To do:
Retype word for word the lines of the data below, from the first to the one bearing "INFORMACIÓN CIERRE CONTABLE (169, 1373)", with that one included.

Source records:
BEGIN

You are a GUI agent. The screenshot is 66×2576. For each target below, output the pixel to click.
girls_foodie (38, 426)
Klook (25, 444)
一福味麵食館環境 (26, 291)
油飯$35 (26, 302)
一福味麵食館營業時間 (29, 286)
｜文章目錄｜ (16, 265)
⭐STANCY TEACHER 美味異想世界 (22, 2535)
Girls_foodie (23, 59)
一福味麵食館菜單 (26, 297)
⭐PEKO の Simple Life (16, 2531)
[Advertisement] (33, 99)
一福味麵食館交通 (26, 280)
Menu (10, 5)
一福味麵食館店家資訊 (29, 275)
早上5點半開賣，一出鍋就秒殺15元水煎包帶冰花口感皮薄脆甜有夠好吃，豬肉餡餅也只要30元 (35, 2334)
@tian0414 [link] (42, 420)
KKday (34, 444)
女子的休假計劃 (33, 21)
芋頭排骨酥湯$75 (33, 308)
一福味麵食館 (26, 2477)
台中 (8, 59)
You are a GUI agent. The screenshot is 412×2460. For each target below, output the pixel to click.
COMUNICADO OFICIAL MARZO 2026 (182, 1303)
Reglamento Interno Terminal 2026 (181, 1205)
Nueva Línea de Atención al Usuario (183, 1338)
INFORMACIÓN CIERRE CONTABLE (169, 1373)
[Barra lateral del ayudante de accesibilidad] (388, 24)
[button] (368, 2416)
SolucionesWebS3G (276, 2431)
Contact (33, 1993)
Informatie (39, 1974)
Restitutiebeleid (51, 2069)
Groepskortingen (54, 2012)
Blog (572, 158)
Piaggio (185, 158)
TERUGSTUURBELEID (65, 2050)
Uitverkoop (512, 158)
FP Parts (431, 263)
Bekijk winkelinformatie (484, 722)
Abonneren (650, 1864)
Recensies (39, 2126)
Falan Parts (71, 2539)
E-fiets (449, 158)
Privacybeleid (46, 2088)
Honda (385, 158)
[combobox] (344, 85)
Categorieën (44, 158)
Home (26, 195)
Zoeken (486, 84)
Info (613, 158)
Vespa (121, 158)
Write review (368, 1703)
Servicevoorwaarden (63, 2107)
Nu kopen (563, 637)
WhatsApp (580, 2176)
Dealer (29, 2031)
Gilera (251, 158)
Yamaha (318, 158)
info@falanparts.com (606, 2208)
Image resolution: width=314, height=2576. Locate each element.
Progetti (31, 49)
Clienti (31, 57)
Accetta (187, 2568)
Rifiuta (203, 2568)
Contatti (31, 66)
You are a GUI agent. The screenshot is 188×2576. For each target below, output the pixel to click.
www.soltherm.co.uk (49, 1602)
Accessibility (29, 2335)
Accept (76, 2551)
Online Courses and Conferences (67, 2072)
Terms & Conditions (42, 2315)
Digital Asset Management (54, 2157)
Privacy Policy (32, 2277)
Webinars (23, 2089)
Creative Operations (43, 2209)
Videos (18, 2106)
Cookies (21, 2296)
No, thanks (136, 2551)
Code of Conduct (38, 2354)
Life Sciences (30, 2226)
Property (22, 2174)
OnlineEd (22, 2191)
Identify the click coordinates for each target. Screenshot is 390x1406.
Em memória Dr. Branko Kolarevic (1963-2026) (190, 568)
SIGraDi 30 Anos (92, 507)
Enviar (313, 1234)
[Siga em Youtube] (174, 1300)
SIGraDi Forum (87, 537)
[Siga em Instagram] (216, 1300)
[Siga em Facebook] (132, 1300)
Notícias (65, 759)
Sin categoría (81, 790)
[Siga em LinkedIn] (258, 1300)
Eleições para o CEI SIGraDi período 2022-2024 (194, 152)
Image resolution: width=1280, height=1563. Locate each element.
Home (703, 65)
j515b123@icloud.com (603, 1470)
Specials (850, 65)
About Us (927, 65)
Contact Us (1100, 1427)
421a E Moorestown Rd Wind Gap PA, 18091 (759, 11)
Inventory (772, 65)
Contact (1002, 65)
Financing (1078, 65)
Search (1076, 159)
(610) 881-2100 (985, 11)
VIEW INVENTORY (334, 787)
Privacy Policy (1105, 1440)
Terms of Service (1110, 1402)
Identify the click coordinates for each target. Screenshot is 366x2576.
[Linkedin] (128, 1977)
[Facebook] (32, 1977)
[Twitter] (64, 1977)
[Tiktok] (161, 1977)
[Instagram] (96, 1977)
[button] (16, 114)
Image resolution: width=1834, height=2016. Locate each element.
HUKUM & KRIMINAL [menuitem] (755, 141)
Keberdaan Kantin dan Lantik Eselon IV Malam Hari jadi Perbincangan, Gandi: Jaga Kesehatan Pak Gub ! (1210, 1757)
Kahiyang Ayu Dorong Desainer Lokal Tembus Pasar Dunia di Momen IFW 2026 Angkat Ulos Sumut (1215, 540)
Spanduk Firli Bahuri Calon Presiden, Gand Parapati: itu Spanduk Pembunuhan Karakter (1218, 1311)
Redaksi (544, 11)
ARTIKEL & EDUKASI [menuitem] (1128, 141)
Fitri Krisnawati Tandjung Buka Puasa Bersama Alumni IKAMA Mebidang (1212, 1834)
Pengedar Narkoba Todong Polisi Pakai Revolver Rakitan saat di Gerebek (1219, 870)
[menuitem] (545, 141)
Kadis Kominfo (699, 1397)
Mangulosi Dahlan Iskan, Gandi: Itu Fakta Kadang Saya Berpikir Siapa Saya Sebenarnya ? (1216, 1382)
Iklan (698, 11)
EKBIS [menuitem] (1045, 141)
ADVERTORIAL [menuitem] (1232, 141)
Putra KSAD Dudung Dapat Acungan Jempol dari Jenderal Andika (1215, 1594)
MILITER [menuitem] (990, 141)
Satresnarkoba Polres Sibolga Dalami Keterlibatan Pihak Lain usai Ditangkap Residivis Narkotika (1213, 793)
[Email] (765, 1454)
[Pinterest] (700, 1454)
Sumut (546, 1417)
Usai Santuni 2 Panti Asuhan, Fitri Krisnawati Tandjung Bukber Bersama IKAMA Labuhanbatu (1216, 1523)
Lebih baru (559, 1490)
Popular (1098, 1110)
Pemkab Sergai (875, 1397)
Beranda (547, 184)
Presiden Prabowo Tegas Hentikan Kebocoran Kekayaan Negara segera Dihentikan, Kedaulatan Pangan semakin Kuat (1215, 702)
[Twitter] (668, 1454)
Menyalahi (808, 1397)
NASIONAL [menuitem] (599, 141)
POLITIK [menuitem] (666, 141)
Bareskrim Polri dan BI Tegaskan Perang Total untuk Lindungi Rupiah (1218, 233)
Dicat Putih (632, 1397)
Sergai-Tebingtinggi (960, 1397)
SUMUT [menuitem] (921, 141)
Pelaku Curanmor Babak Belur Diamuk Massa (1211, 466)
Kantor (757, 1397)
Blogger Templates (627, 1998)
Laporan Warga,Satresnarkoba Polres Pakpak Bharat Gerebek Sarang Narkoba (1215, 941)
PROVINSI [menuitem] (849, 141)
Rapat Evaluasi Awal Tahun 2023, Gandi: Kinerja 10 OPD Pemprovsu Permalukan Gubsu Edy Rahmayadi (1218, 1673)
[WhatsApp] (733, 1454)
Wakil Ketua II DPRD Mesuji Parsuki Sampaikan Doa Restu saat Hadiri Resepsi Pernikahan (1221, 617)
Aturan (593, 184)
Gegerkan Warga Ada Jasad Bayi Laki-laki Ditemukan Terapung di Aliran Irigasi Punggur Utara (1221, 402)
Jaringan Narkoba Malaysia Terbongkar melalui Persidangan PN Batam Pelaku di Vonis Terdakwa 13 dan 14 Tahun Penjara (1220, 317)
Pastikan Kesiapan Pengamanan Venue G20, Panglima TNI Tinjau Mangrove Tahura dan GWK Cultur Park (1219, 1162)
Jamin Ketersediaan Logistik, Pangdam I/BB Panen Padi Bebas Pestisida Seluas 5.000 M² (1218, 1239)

END

Response to the task:
You are a GUI agent. The screenshot is 66×2576. For each target below, output the pixel to click.
girls_foodie (38, 426)
Klook (25, 444)
一福味麵食館環境 (26, 291)
油飯$35 (26, 302)
一福味麵食館營業時間 (29, 286)
｜文章目錄｜ (16, 265)
⭐STANCY TEACHER 美味異想世界 (22, 2535)
Girls_foodie (23, 59)
一福味麵食館菜單 (26, 297)
⭐PEKO の Simple Life (16, 2531)
[Advertisement] (33, 99)
一福味麵食館交通 (26, 280)
Menu (10, 5)
一福味麵食館店家資訊 (29, 275)
早上5點半開賣，一出鍋就秒殺15元水煎包帶冰花口感皮薄脆甜有夠好吃，豬肉餡餅也只要30元 (35, 2334)
@tian0414 [link] (42, 420)
KKday (34, 444)
女子的休假計劃 (33, 21)
芋頭排骨酥湯$75 (33, 308)
一福味麵食館 (26, 2477)
台中 (8, 59)
You are a GUI agent. The screenshot is 412×2460. For each target below, output the pixel to click.
COMUNICADO OFICIAL MARZO 2026 (182, 1303)
Reglamento Interno Terminal 2026 (181, 1205)
Nueva Línea de Atención al Usuario (183, 1338)
INFORMACIÓN CIERRE CONTABLE (169, 1373)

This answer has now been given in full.